Motivation
This is a sort of follow-up to my previous post analysing voting behavior on the steem blockchain. What I'll demonstrate here is a few methods to seperate posts with questionable voting patterns from posts that appear more organic, as well as digging into the voters on the less organic posts to see if we can find some patterns that help to tell us the extent of bot use in top posts. In this post we'll take a look at the number of posts arriving per second for given posts and the crossover in these voting spikes.
Background and Tools
For background please refer to my previous post, particularly the Background, Imports, Data and Helper Function sections. These explain how I got the data and the basic functions that I use to process it. Note: for this analysis I'll use the same data (January 2018).
Process
For clarity I decided not to do any python magic for finding maximum values (this will become more clear right away) so I wrote this simple looping function to find the max element of the first list in a 2xN list and return both values.
def max_both(lst):
mx = lst[0][0]
other_max = lst[1][0]
for i,element in enumerate(lst[0]):
if element >= mx:
mx = element
other_max = lst[1][i]
return mx, other_max
The below code using the relative_times
function (which takes all votes on a post and returns their time relative to the post creation) from my previous post. A histogram is then generated using these values with a bin size of 1 second. This tells us how many times a post was voted for in each 1 second period after it was created. All we really care about here is the maximum number of votes that happened in a 1 second. The idea is that if we see a post where the maximum number of votes per second is un-reasonably high, we know that an army of bots hit the post, or a curator with a reasonably large trail voted for it. We'll also keep a list of when these peaks happened so we can perform some analysis later.
# Votes per second
vps = []
# The lower end of the time bin
time_slot = []
for post in top_posts:
relatives = relative_times(post, scale = 1)

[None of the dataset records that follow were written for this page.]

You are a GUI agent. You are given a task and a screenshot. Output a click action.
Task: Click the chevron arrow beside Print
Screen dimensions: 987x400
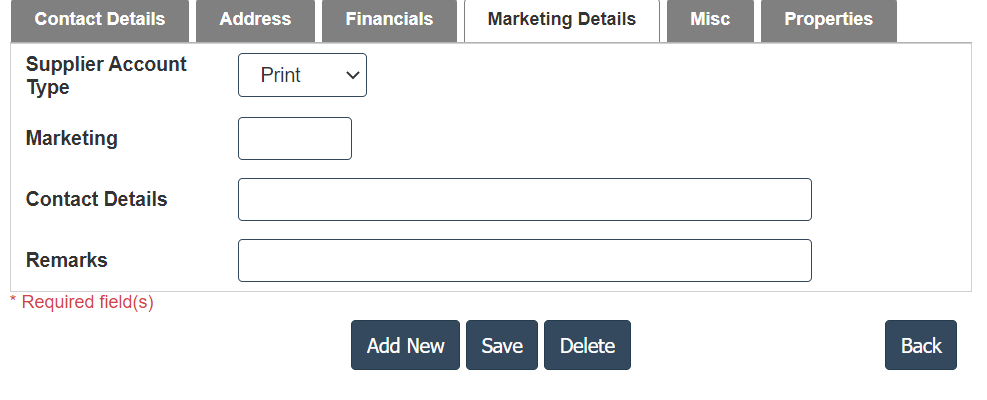click(x=351, y=75)
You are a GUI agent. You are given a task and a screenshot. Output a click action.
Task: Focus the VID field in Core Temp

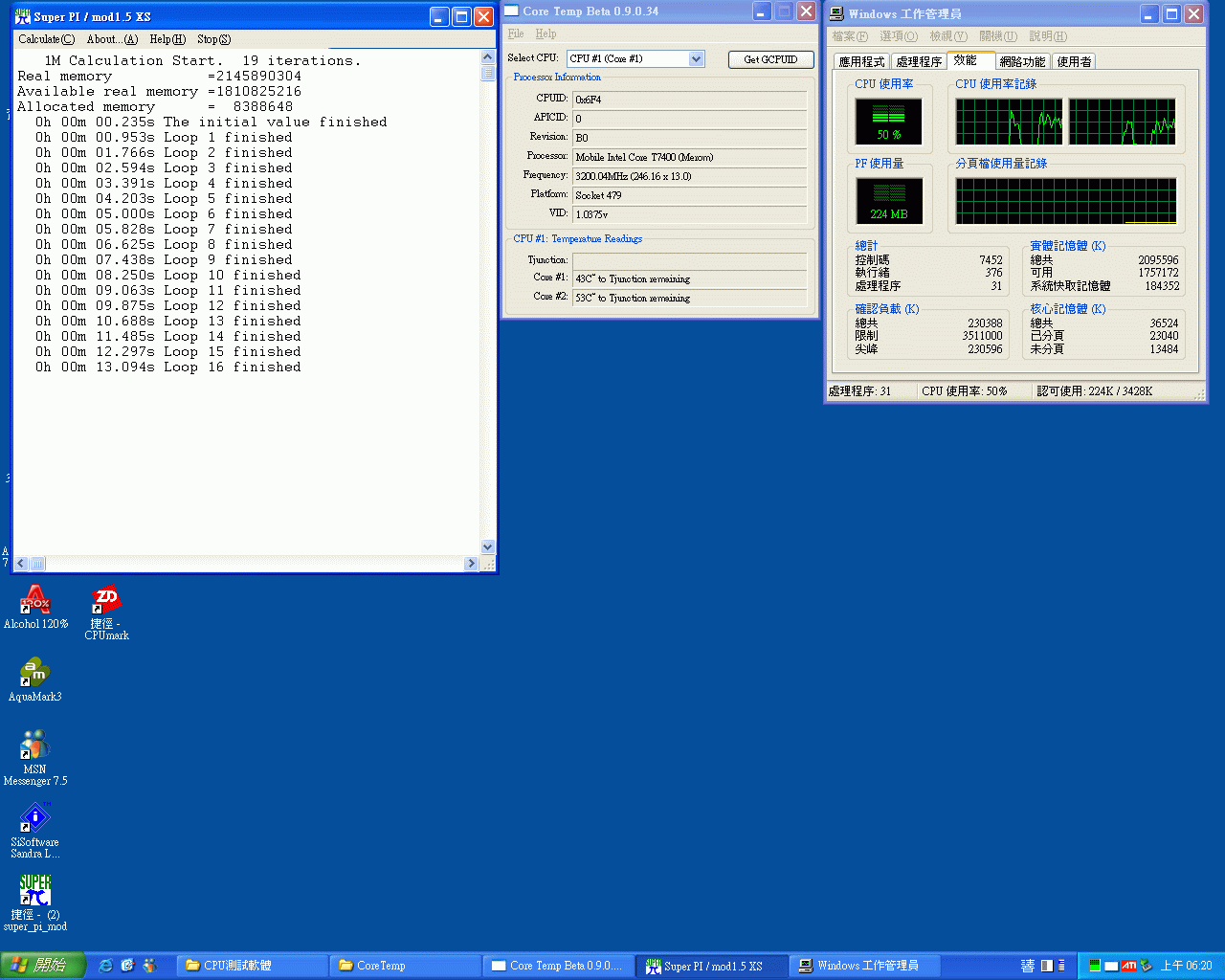pyautogui.click(x=689, y=213)
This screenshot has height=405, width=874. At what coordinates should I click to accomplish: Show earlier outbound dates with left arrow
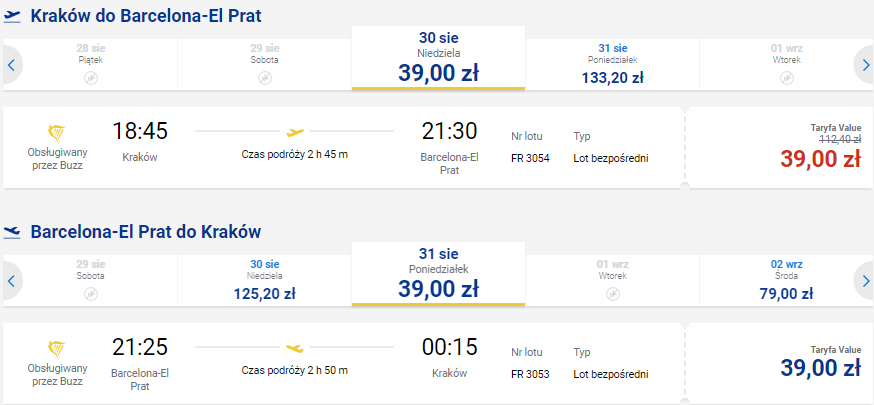[12, 65]
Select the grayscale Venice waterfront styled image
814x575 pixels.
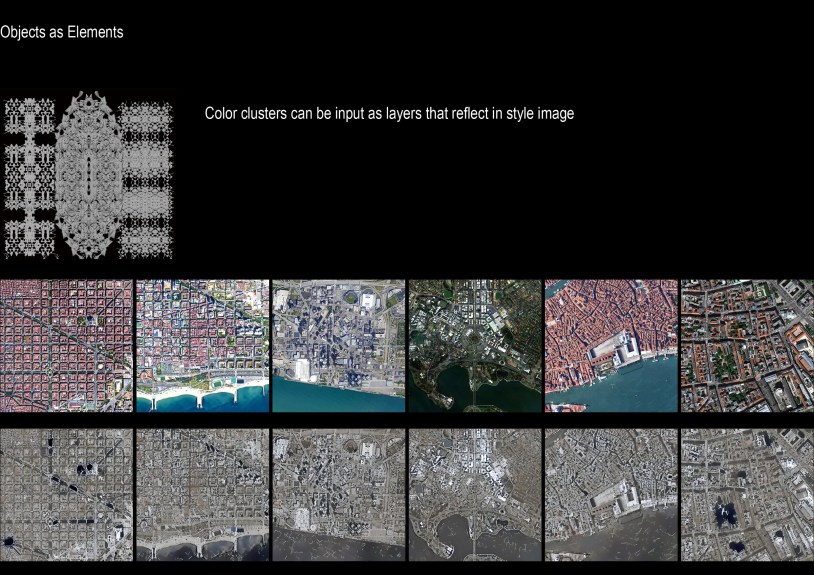[610, 494]
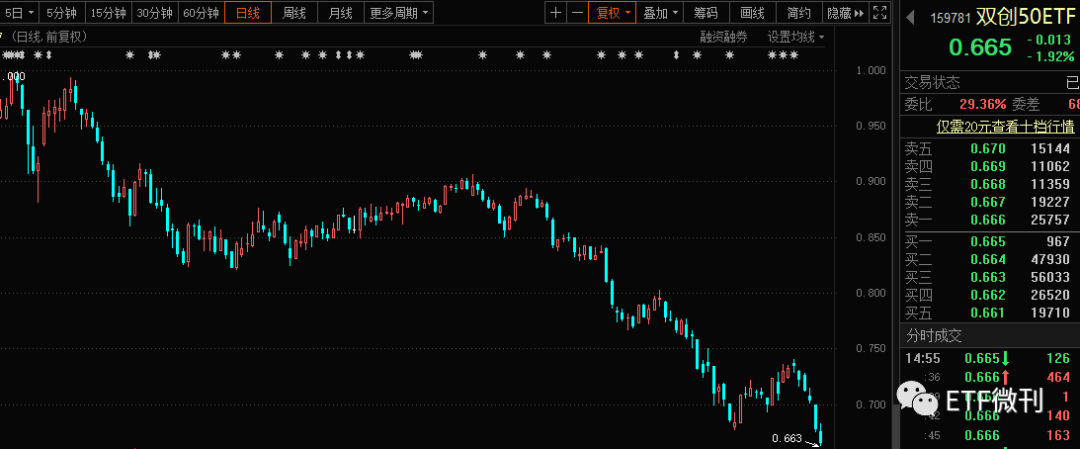The width and height of the screenshot is (1080, 449).
Task: Select the 日线 daily period
Action: tap(247, 13)
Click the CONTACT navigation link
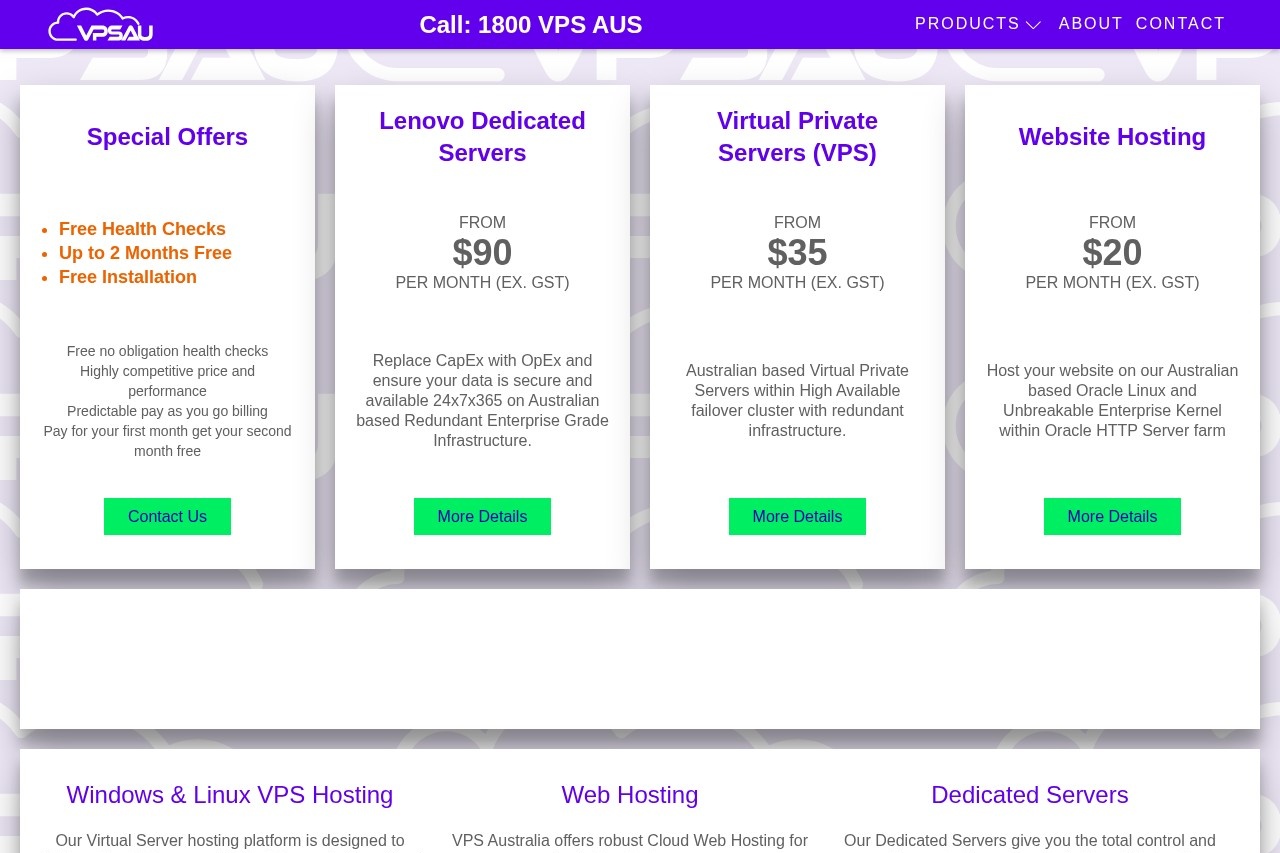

hist = np.histogram(relatives, bins = int(max(relatives)))
vmax, bmax = max_both(hist)
vps.append(vmax)
time_slot.append(bmax)
print("The maximum number of posts per second is: {0}".format(max(vps)))
plt.plot(vps)
plt.ylabel("Votes per Second")
plt.xlabel("Post #")
The maximum number of posts per second is: 66
More than 60 upvotes in 1 second? Unlikely without bots or curation trails. While anything above 1 vote per second feels a bit suspicious to me, we'll take 10 to be the cutoff and assume that > 10 upvates per second implies the use of bots.
bot_posts = [top_posts[i] for i in range(len(vps)) if vps[i] > 10] # 77 posts
Below we have some fairly simple code to compare the total number of votes in a time period (January 2018) to the number of unique voters in the same period. We do this using a set, which in python is guarenteed to not have duplicate entries. We add voters name to this set and after all the voters the length of the set will be the number of unique voters. Note: this isn't the most "pythonic" way to do this, but it's more clear with 2 for loops.
votes = 0
unique_voters = set()
for post in top_posts:
for vote in post['active_votes']:
unique_voters.add(vote['voter'])
votes += 1
print("Votes: {0}".format(votes))
print("Unique Voters: {0}".format(len(unique_voters)))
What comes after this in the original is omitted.